▶ **ТЕКСТ**
Душой и руководителем этого хорошего дела был, конечно, Алексей Максимыч. Сам он, наряду со всеми участвуя в обходе квартир, взял себе труднейший участок, где ютилась самая вопиющая нищета, грязнейшие подонки города, а помощником взял меня, вооруженного записной книжкой и карандашом.
С утра до позднего вечера обходя жилища бедноты, напоминающие звериные берлоги или заброшенные развалины, попадая в землянки или темные трущобы, мы насмотрелись потрясающих картин одичания. Это была та самая обстановка, в которой протекало его собственное детство и отрочество внешкольного ребенка: здесь, в этом городе, на этих «миллионных» улицах, в тех самых кварталах, по которым ходили мы, отыскивая детей без отцов и матерей, прошли «в людях» его тяжелые, сиротские, печальные годы детства. Вид одичавших, забытых и брошенных всеми детей так остро волновал Алексея Максимыча, что он не мог удержаться от слез.
В день Нового года тысяча детей с сопровождавшими их родными явилась в манеж с «номером» на груди. Им выдавались полушубки, шапки, теплые сапоги, рубахи, чулки и прочее, а для всех – узелки с конфетами. Когда дети выстроились попарно с подарками в руках и под звуки духового оркестра стройной колонной двинулись из манежа, трудно было не растрогаться.
Однажды Горький позвал меня в свой кабинет и предложил помочь ему «размножить», запечатать в конверты и разбросать по почтовым ящикам города небольшую прокламацию, составленную им и адресованную многочисленным адресатам города.
Анонимное воззвание «к обществу» было написано здорово, в сильных выражениях, особенно удававшихся ему в тех случаях, когда его пером водил благородный гнев возмущенного сердца.
Провожая меня до дверей, он сказал:
– Само собой разумеется, что все это должно остаться между нами: будьте осторожны, и, пожалуйста, об авторе ни звука!

▶ **ЗАДАНИЕ**
Допиши продолжение текста о Горьком, начав сразу после его последней фразы.

▶ **ИСХОДНЫЕ ДАННЫЕ**
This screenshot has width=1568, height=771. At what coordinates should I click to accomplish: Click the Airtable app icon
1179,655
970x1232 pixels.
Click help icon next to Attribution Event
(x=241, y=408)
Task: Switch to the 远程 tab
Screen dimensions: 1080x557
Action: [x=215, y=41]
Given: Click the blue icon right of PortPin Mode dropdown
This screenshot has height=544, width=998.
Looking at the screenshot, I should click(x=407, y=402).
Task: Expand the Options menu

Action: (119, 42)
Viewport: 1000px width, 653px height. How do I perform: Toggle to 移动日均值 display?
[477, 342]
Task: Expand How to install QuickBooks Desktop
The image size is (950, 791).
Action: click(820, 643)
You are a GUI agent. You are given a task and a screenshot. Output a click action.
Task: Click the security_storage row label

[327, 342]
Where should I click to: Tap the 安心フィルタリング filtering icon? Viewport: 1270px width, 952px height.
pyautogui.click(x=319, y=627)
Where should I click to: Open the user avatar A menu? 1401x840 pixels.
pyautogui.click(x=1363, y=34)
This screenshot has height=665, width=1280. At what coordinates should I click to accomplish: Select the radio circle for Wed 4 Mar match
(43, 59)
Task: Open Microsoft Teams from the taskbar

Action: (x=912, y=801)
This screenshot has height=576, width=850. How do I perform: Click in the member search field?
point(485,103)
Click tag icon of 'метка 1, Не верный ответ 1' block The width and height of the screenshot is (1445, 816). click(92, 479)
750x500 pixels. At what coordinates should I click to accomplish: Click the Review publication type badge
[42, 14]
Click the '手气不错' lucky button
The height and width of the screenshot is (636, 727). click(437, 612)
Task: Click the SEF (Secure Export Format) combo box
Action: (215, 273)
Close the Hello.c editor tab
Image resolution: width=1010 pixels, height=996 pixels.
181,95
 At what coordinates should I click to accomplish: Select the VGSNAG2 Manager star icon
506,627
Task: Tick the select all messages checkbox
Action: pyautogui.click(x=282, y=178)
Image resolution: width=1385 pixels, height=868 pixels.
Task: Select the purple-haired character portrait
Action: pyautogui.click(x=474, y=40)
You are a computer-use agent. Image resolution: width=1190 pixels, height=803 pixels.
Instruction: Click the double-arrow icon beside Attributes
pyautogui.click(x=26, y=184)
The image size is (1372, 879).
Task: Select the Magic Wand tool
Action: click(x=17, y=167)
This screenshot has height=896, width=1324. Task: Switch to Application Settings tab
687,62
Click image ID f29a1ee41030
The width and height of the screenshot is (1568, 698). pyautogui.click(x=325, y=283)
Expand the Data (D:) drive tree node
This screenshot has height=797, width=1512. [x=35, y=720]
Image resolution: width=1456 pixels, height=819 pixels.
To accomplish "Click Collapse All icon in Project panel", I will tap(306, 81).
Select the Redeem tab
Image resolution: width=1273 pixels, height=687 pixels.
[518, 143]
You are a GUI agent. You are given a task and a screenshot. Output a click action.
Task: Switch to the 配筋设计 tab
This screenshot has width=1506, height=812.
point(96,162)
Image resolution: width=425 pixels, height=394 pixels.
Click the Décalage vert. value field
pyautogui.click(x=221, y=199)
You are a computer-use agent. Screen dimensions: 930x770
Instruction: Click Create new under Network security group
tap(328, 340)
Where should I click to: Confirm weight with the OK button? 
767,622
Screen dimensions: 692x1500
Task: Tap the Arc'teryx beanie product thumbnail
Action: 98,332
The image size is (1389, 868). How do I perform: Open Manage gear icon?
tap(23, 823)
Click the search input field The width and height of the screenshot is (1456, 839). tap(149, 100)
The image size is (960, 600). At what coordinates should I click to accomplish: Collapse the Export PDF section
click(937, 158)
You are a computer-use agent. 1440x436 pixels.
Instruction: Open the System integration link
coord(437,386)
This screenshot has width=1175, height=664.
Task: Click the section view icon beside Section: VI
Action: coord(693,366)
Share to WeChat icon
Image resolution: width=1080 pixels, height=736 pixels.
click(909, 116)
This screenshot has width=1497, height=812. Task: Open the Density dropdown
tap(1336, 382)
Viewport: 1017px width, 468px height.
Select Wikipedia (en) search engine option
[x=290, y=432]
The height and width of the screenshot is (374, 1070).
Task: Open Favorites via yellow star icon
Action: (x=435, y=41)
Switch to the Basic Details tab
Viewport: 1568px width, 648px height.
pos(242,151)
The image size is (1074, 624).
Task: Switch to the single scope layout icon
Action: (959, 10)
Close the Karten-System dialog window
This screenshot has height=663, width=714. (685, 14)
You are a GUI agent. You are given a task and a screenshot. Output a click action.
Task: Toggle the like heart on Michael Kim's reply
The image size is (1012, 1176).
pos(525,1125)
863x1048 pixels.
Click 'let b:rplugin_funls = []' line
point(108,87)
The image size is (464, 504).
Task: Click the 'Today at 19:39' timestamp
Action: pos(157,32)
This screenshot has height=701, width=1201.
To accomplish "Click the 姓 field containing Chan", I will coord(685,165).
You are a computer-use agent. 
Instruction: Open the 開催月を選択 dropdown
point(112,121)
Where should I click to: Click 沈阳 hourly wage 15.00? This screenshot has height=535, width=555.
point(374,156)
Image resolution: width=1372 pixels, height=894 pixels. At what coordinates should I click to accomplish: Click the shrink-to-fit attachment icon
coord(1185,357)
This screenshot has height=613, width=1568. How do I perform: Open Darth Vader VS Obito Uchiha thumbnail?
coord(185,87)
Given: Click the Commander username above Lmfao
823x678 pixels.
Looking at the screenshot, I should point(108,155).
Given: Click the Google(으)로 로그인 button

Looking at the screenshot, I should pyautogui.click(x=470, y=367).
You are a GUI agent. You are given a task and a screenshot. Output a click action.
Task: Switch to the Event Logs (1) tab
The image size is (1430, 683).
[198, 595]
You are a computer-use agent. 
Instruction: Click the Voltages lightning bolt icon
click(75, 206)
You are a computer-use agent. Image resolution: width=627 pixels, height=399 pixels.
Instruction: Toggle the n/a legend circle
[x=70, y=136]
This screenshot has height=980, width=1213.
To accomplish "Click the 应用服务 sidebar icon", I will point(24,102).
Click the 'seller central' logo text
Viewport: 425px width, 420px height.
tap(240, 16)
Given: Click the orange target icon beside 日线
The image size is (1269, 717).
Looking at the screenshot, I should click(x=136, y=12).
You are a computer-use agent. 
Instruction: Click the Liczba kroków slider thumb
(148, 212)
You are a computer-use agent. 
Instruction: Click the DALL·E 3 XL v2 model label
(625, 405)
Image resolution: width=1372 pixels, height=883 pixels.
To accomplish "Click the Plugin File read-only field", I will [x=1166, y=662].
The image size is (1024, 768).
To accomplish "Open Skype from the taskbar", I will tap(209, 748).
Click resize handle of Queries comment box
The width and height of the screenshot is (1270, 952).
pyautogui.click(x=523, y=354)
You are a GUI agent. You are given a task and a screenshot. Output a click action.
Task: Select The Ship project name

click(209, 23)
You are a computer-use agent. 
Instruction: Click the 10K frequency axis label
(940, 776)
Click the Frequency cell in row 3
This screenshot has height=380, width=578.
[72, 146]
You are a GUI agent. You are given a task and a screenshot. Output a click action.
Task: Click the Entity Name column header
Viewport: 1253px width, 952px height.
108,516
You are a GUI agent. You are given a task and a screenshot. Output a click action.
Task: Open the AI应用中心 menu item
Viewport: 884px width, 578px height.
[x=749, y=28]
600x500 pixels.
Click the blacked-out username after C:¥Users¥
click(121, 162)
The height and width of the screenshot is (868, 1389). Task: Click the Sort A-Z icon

▶ **ГОТОВЫЙ РЕЗУЛЬТАТ**
Наутро, гордый удачно завершенным предприятием, я шел к нему известить, что все сделано аккуратно и благополучно.
Но едва я вышел, как мне навстречу попались две знакомые курсистки. Они остановили меня словами:
– Читали?
– Что именно?
– Прокламацию Горького.
– ?!
– Ну так знайте, Горький выпустил прокламацию! – и тут же показали мне ее, написанную моим измененным почерком.
– Почему вы думаете, что это сочинил Горький?
– Вот чудак! По языку же видно: кто, кроме него, мог бы написать так? Ни у кого нет таких слов.
– Никто и не думает сомневаться, кроме вас. Даже странно, что вы, его друг, ничего не знаете!
– Ничего не знаю, – повторил я, уходя.
Прежде чем я дошел до квартиры писателя, мне встречались еще знакомые и все говорили о «прокламации Горького».
Когда я пришел, он, волнуясь, спросил:
– Что же это такое? Ведь я же просил вас никому не говорить! Весь город трубит, писал я, а ведь посвящены в это дело только вы.
В ответ я рассказал о моих утренних встречах с жителями провинции, обнаружившими необычайную психологическую прозорливость.
– Они говорят, – добавил я, – что узнали в выпущенном смелом воззвании ваш слог, вашу душу.
Горький задумался, потом улыбнулся и, махнув рукой, проворчал:
– Черт побери мою душу! Никогда не буду больше в Нижнем прокламации выпускать!
V
В сумрачное февральское утро 1901 года мы с Горьким вдвоем приехали в Петербург. Я в первый раз в жизни увидел этот мировой город.
Приезд Горького был событием для Петербурга. В литературном мире его имя уже стояло в ряду крупнейших имен, оно было у всех на устах, всех привлекало, всех интересовало, но сам он до этого момента все еще продолжал оставаться в провинции, невольно разжигая всеобщее нетерпение.
Петербургский литературный мир жаждал видеть эту легендарную, романтическую фигуру, внезапно поднятую на высоту.
Настал неизбежный момент личного появления Горького в Петербурге: маленькое книгоиздательское товарищество «Знание», издавшее четыре томика сочинений Горького, сразу сделалось большим книгоиздательством благодаря небывалому, бешеному тиражу этих книг; естественным стало его влияние в этом товариществе. Журнал «Жизнь» тоже не мыслил себя без его руководства.
Художественный театр впервые гастролировал в это время в Петербурге, и там предполагалась постановка первой пьесы Горького «Мещане».
Кроме того, у Горького с этого времени уже началась определенная связь с серьезными революционными кружками в Петербурге.
В воздухе без всякой видимой причины как бы чувствовалась тревога и возбуждение, наэлектризованность: все чего-то ждали, и не хватало только какого-то звука, крика, слова, чтобы началось катастрофическое движение, как это бывает в горах при снежных обвалах; всем казалось, что этим условным зовом будет имя всеобщего любимца широких кругов народа.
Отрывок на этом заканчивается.